Coronavirus 2020: “What this time has taught me.”

The luxury of sleeping in. The value of a routine.

The peacefulness of silence. The comfort found in a good conversation.

The freedom of not following a plan. The laziness that comes from having no direction.

The perceived hopelessness of a “down” day while in “isolation”. The power of picking yourself back up with no help from the outside world.

The fear of not knowing. The faith of trusting the process.

The simplicity of stripping life down to the essentials. The privilege of the “extras” which we seem to have taken for granted.

The comfort of staying home. The excitement of travel.

The generosity of a stranger. The gratitude of receiving.

The joy of helping others. The pleasure in “paying it forward”.

The beauty of quieting the noise of the world. The music that can be heard in a walk outdoors.
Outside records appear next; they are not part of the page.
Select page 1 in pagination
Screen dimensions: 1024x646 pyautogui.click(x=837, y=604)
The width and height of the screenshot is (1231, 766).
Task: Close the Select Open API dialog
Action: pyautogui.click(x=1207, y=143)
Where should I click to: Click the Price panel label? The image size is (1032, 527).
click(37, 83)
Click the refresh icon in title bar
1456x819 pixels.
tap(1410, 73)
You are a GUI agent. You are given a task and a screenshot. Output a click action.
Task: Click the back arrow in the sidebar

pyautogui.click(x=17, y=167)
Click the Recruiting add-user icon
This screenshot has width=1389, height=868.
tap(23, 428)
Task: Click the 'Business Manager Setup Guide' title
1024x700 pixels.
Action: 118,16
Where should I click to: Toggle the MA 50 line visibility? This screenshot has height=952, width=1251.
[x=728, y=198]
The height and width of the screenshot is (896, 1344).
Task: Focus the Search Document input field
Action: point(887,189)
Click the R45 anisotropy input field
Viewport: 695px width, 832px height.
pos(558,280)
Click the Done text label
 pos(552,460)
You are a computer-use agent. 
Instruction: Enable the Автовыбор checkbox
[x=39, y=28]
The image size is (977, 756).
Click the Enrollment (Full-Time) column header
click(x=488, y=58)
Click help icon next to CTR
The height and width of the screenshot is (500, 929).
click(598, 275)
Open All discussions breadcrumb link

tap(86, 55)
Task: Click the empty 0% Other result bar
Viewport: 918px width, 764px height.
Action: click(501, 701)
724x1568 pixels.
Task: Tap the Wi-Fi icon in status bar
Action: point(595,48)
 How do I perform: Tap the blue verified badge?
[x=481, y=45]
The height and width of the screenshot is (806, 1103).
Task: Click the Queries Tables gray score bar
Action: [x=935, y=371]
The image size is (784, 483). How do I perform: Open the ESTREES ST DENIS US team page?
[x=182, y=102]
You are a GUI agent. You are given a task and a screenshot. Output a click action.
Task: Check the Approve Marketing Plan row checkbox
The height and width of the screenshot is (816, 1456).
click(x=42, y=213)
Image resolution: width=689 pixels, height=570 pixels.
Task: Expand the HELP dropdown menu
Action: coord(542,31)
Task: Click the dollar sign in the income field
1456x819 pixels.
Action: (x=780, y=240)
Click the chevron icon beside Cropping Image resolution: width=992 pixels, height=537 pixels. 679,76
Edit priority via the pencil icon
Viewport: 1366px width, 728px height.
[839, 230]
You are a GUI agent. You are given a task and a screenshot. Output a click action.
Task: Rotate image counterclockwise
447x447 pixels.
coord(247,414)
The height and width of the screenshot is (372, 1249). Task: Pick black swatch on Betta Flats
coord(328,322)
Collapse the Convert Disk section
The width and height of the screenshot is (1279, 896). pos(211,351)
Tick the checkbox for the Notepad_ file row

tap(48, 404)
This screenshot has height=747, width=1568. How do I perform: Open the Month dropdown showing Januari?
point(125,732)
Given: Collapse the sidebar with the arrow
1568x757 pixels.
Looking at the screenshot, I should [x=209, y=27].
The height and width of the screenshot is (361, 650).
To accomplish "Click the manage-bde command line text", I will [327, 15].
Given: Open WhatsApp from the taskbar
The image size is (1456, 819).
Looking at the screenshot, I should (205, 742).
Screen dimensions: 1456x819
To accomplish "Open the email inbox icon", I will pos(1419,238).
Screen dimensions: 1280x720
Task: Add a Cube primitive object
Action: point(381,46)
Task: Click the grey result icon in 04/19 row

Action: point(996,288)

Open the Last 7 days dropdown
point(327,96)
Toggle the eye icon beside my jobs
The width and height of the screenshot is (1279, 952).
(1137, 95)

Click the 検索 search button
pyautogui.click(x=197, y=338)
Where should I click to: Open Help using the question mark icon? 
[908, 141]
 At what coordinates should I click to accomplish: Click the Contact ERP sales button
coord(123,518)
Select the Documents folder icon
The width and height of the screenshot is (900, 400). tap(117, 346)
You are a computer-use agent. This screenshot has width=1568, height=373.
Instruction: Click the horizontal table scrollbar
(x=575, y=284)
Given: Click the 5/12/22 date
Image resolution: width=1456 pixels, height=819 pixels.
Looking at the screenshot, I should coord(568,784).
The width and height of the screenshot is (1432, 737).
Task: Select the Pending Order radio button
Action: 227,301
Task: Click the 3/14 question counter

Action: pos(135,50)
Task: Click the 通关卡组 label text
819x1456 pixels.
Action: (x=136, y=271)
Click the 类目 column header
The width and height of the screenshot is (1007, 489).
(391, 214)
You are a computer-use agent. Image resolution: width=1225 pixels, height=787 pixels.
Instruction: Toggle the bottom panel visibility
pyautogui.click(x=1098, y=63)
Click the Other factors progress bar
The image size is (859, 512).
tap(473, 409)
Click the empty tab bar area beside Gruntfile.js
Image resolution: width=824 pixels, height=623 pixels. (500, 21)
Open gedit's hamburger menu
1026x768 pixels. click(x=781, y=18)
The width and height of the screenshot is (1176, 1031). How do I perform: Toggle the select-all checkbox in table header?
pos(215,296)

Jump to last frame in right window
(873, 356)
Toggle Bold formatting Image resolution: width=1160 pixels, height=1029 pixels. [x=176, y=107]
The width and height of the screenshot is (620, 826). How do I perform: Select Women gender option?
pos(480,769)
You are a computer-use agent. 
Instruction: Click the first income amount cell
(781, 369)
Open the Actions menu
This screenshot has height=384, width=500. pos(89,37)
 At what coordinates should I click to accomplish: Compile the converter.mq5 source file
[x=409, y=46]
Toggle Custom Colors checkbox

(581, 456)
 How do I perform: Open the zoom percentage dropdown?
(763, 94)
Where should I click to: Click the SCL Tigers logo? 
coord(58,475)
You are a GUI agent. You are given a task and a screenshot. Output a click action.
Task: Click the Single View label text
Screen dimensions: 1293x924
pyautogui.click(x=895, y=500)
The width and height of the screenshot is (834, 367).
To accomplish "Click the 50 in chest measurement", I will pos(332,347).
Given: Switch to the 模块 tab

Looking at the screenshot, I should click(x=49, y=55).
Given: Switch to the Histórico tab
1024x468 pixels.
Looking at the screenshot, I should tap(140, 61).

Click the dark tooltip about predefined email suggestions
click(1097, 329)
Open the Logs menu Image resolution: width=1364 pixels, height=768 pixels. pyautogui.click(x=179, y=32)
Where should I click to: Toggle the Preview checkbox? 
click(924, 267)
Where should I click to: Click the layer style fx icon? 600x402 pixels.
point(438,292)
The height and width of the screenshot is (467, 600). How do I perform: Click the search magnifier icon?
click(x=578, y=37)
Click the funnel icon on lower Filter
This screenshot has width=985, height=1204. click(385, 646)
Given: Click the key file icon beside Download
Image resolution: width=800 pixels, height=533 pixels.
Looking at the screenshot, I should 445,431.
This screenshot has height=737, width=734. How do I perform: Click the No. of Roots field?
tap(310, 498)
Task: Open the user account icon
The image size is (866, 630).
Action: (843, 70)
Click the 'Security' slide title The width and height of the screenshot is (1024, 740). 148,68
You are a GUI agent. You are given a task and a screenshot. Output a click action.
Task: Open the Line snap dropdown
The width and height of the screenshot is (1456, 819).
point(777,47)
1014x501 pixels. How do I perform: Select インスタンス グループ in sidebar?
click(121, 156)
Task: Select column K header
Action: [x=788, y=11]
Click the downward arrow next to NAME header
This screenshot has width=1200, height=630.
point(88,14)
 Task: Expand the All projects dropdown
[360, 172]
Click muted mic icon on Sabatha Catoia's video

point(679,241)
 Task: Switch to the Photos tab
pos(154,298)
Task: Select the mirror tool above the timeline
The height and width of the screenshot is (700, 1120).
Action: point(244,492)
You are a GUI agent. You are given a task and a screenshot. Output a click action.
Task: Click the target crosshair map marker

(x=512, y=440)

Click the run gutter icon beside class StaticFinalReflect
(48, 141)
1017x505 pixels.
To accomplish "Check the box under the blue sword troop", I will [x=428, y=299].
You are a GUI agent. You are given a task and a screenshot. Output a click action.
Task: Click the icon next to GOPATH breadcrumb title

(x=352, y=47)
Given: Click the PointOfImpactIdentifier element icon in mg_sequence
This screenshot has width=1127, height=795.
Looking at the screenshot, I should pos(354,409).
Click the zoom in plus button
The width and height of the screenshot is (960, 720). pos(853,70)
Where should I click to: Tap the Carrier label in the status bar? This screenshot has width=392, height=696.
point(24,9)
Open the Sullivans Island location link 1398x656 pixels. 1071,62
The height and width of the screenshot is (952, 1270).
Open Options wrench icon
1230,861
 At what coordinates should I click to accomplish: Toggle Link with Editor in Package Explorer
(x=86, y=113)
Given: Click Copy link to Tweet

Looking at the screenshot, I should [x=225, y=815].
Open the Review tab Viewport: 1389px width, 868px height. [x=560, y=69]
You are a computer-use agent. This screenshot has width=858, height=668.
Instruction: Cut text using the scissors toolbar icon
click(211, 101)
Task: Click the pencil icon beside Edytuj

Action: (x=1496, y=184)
The questions that only I can ask myself. The answers that only I can define.

The magnitude of a challenge. The satisfaction of rising up to it.

The realization that “Life” has repeatedly knocked me down…but I am resilient enough to stand back up.

Every. Damn. Time.

Times of crisis always reveal a person’s true character. It’s not your job to judge another. It is your responsibility to be honest with yourself. Remove the filter. Abandon the facade. Look in the mirror and be honest about what you see. The ability to change is in your hands. The choice to do so is completely up to you. The effects of what you decide can help (or hurt) the world in which we all live.